● **Your instructions**
Every line of the entries with the word "will" in it should be shown.

● **Data section**
◆ ◆ ◆

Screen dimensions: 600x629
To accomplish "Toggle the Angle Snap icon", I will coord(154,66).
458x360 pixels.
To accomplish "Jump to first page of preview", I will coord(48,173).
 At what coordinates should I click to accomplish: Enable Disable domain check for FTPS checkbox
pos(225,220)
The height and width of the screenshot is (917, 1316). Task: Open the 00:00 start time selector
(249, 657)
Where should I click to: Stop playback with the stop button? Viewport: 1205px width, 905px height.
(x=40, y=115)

◆ ◆ ◆

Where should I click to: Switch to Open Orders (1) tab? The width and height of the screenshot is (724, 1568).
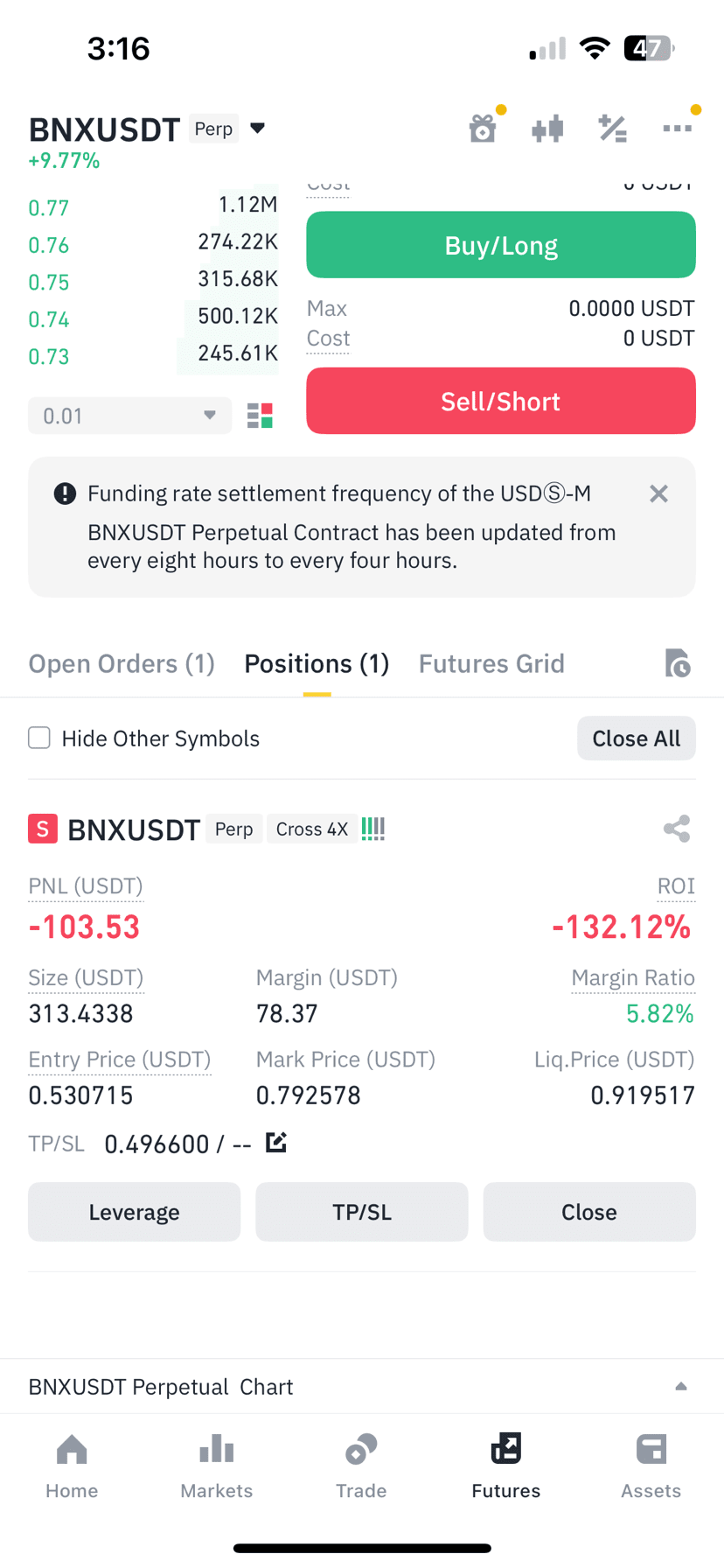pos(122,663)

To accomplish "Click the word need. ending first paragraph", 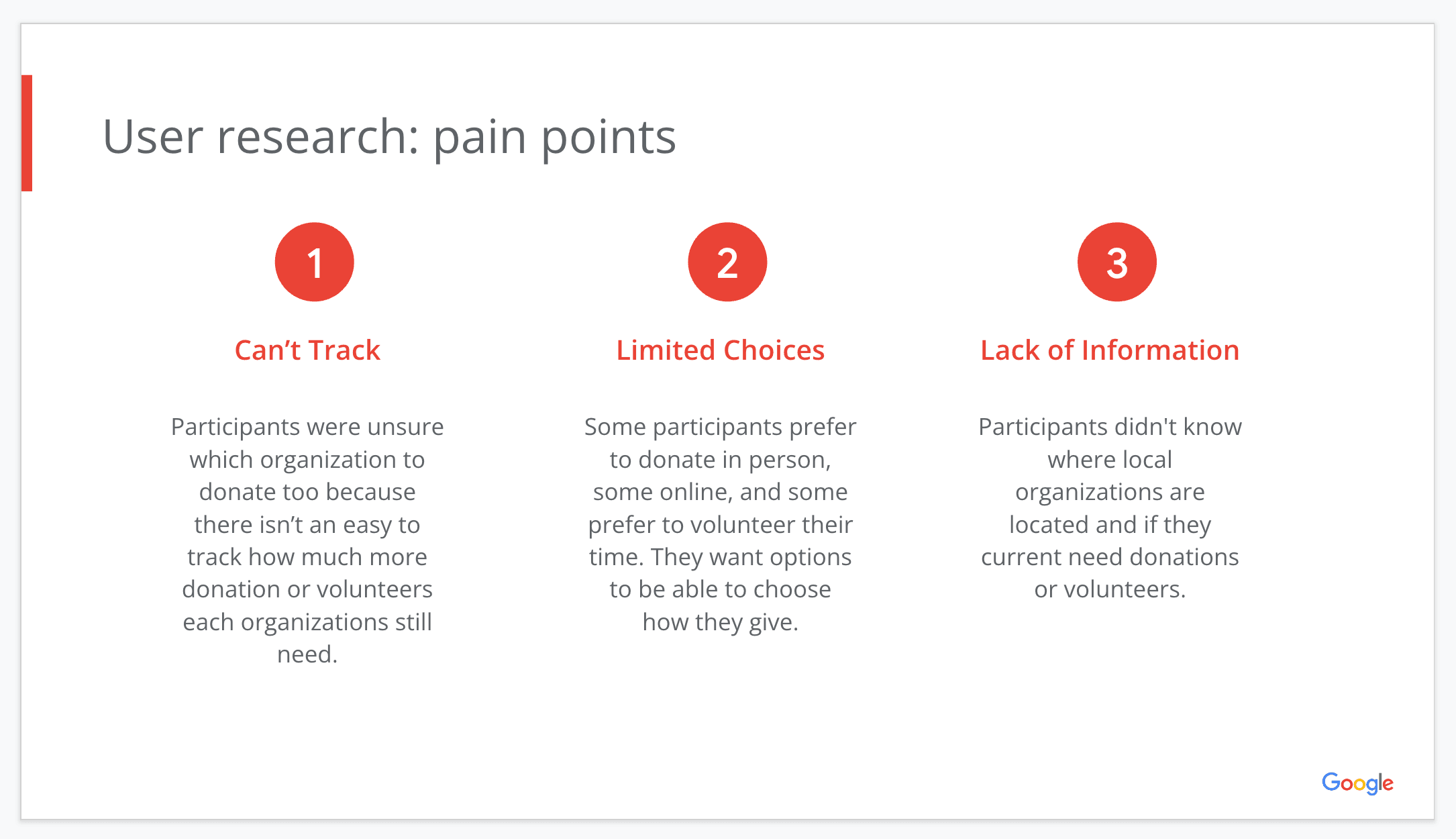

◆ ◆ ◆

● **Final answer**
To accomplish "Toggle the Angle Snap icon", I will coord(154,66).
To accomplish "Jump to first page of preview", I will coord(48,173).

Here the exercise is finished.